Я поймал нужный момент и, чтобы снова ненароком не нарушить мира, торопливо вышел от гостей.
Поликушка съехал от нас, и пусть земля ему будет пухом. Господь наверняка пропустит вечного воина к своим вратам и присмотрит подле себя теплое местечко: будет Поликарп Иванович протирать ветошкой наливные яблочки в неосквернимом райском саду.

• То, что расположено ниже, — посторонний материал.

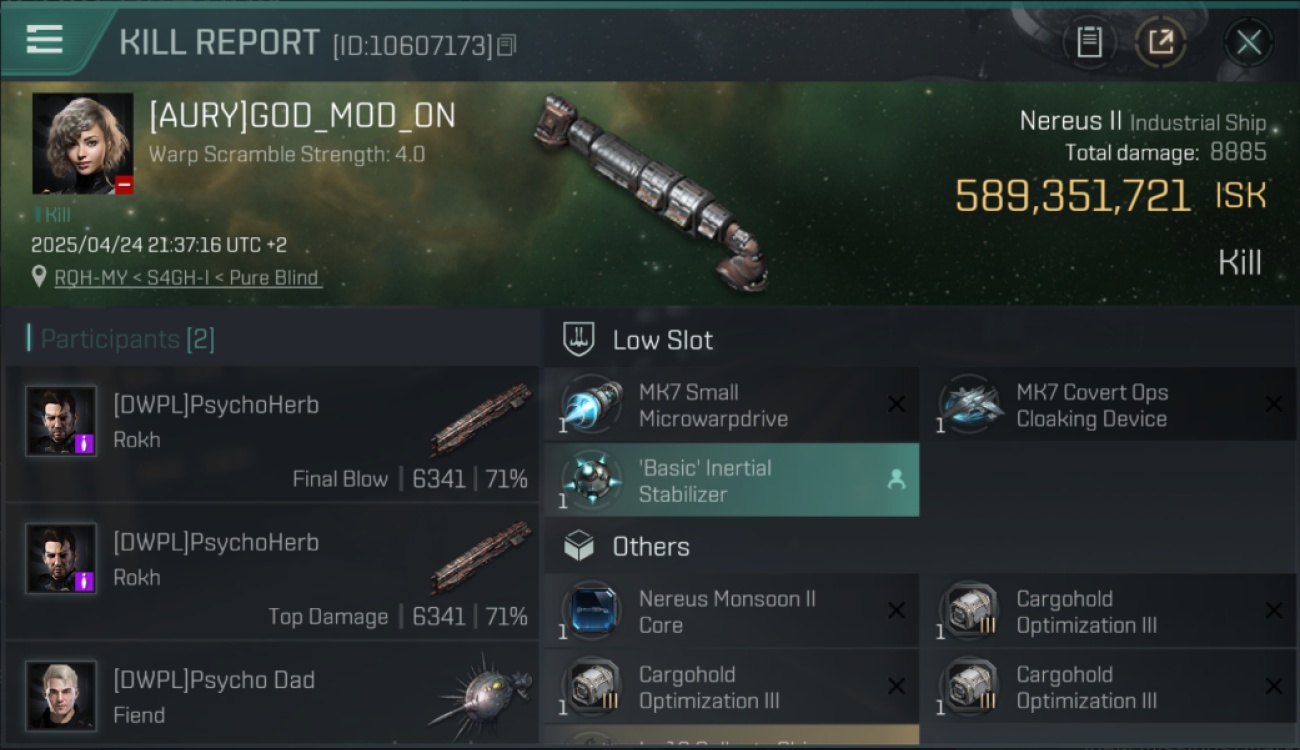The width and height of the screenshot is (1300, 750).
Task: Click X beside Covert Ops Cloaking Device
Action: (1273, 404)
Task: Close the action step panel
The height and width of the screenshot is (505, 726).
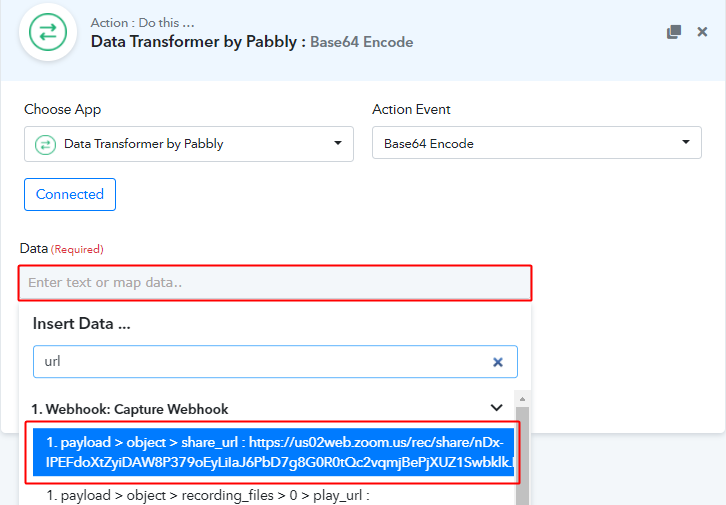Action: [x=702, y=31]
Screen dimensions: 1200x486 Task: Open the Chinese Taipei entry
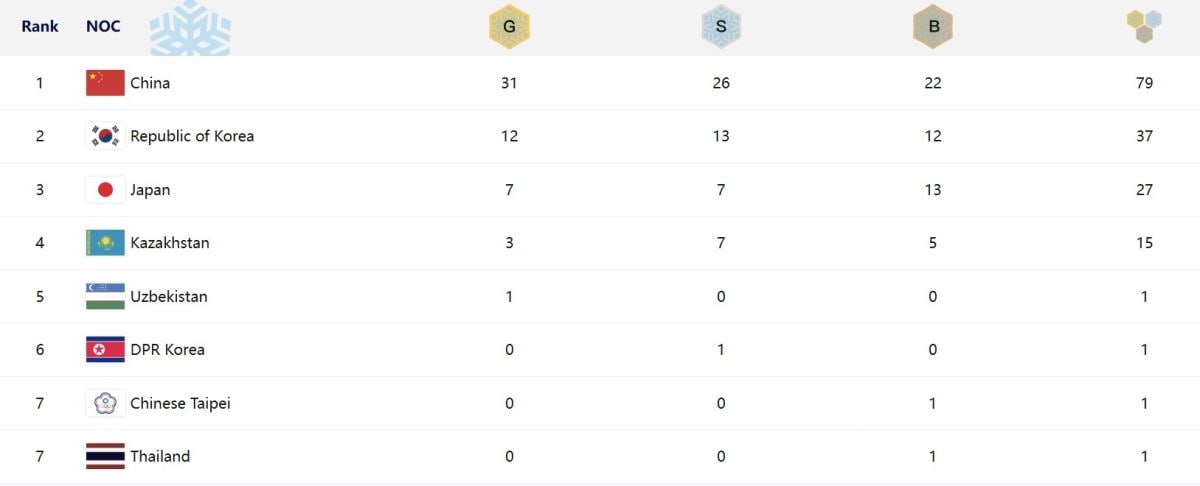click(180, 403)
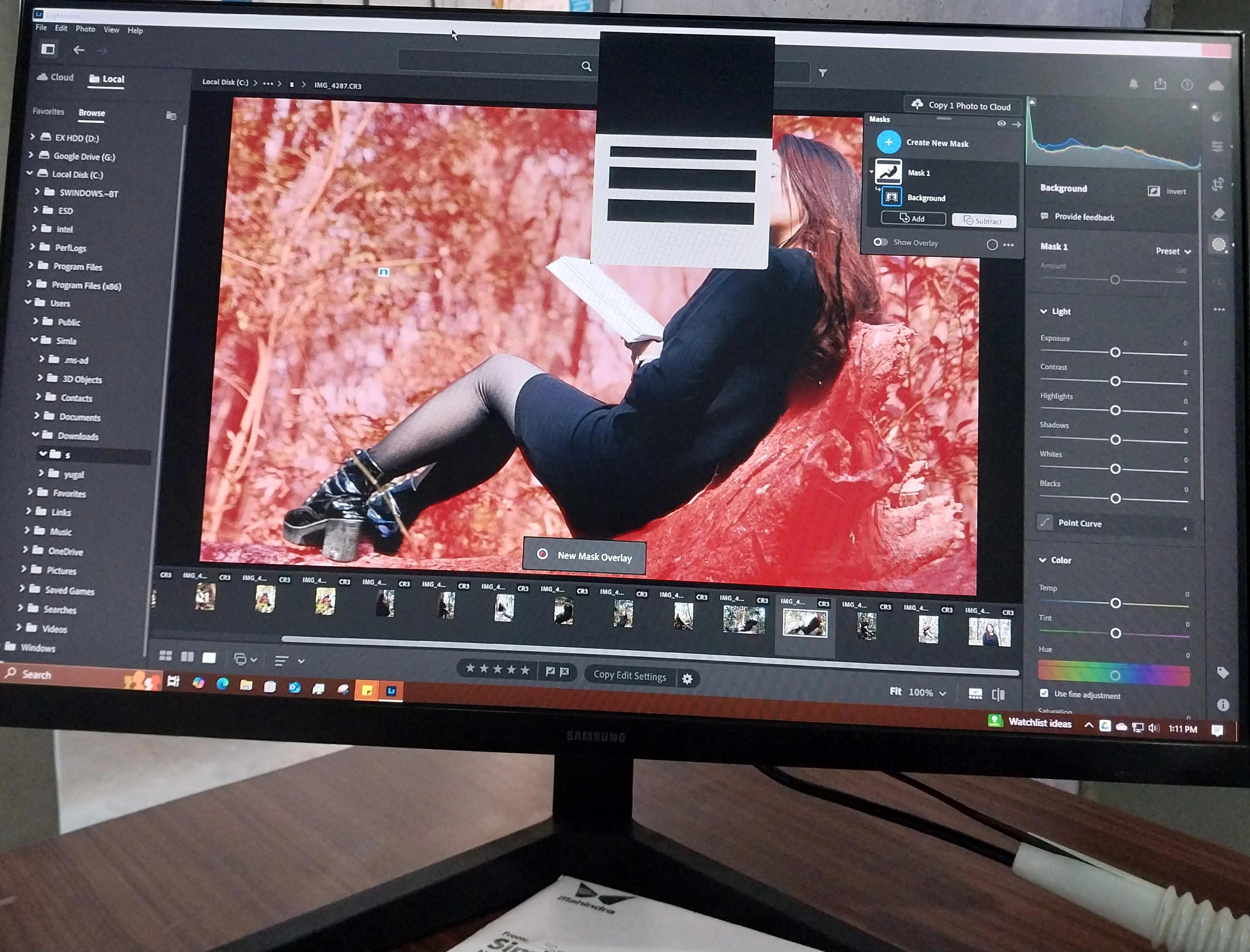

Я ушел тогда с поминок, решив, что ноги моей больше у Катузовых не будет, ведь и мне гордости не занимать, хотя с виду я шибко поклончив и податлив, как черемховая вязка иль вересковый куст на сухом веретье: так и хочется схватить голоручьем. Катузов меня унижал, а мне то и сладко, пока вытирали ноги, и душа моя даже постанывала от странного тайного сладострастного удовольствия, будто я был скрытым мазохистом: казни пуще, дьявол, крести плетью с оттяжкою, покрывай кровавыми ожогами плечи и хребтину, не щади спесивца, возомнившего о терновом венце, но не могущего без кислой мины проглотить и жмени клюквы, а я и не воспротивлюсь. А ушел от Катузовых, заперся за железной дверью в угрюмой своей клети, и так тесно вдруг стало на сердце, так запостанывало оно, устыжая меня за стеснительность и вялость натуры, а пуще того – за зряшно затеянную провинциальную игру: де, чем тяже мне, тем слаже, тем глубже я чую в себе ветхого человека, которого надо изжить, будто давно я готовился принять монашеский обет.